Menjaga Kuliner Warisan

Mi kocok cepay dulu memiliki lima cabang. Kuliner legendaris itu kini hanya fokus membuka pelayanan di Gor Pajajaran. Sebab, tenaga Mamat Rohman tak sekuat dulu. Mamat pun telah meminta salah satu anaknya untuk meneruskan usahanya.

"Alhamdulillah, anak saya ada yang mau. Jadi nanti diteruskan," kata Mamat Rohman.

Mamat Rohman tak ingin mie kocok cepat punah. Sebab, mie kocok adalah kuliner warisan leluhur. Selain itu, mie kocok cepay adalah keberkahan hidup Mamat Rohman dan keluarganya.

"Ini sejarah. Jangan sampai hilang. Ada perjuangan orang tua, dan kuliner khas juga," ucap Mamat.

Tugas Wajib —
(a) Tentukan apakah setiap pernyataan berikut sesuai dengan teks tentang mi kocok cepay, lalu jawab ya atau tidak disertai kutipan persis dari teks sebagai dasarnya: (i) Mi kocok cepay kini memiliki lima cabang. (ii) Mamat Rohman telah meminta salah satu anaknya untuk meneruskan usahanya. (iii) Mi kocok adalah kuliner warisan leluhur.
(b) Teruskan tulisan tentang mi kocok cepay mulai dari kalimat terakhirnya.
Baris-baris data tidak ada kaitannya dengan tugas-tugas ini.

Entri yang Disediakan —

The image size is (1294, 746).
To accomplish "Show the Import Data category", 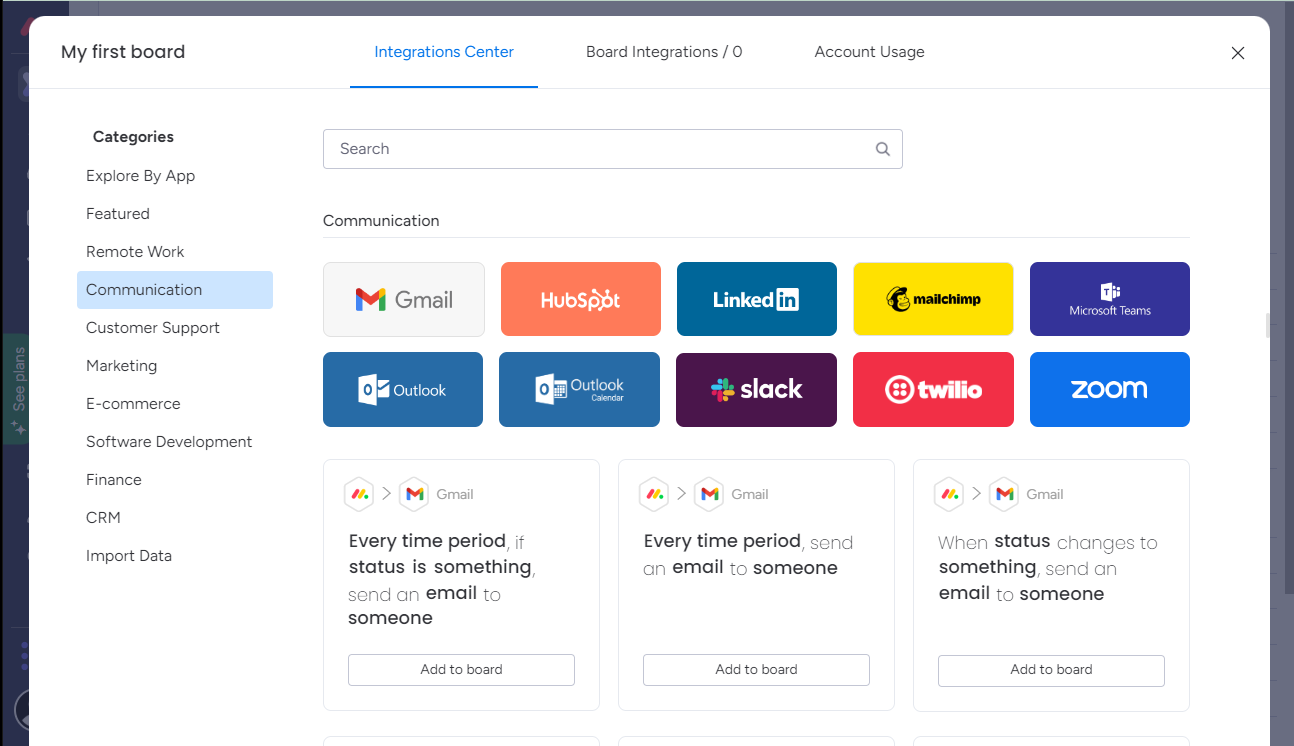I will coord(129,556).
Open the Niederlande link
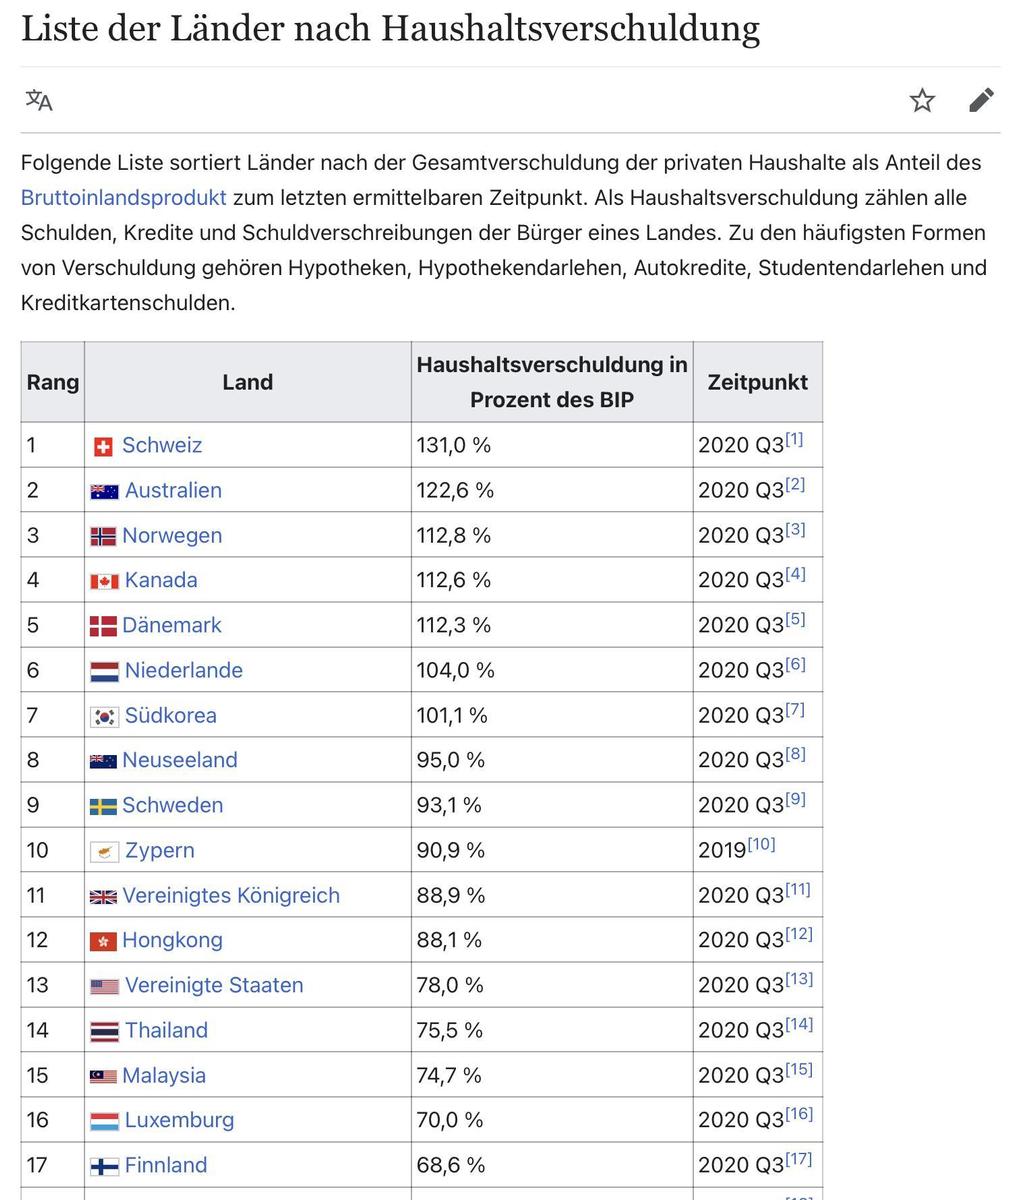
...
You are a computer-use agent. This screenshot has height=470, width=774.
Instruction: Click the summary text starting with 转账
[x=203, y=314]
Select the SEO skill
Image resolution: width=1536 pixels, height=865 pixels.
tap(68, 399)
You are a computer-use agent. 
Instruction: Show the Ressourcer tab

Jawaban Akhir —
(a)
(i) Tidak. "Mi kocok cepay dulu memiliki lima cabang. Kuliner legendaris itu kini hanya fokus membuka pelayanan di Gor Pajajaran."
(ii) Ya. "Mamat pun telah meminta salah satu anaknya untuk meneruskan usahanya."
(iii) Ya. "Sebab, mie kocok adalah kuliner warisan leluhur."

(b)
detikJabar mencicipi mi kocok cepay spesial kikil. Aroma dan rasanya khas. Sebab, mie kocok cepay ini teknik memasaknya menggunakan arang kayu. Rasanya autentik. Bikin lidah bergoyang, dan meninggalkan kenang.

Disarankan dimakan saat masih panas atau hangat. Dijamin, mie kocok cepay menyisipkan memori manis untuk dikenang saat berada di Kota Kembang.

Halaman 2 dari 2
(sud/mso)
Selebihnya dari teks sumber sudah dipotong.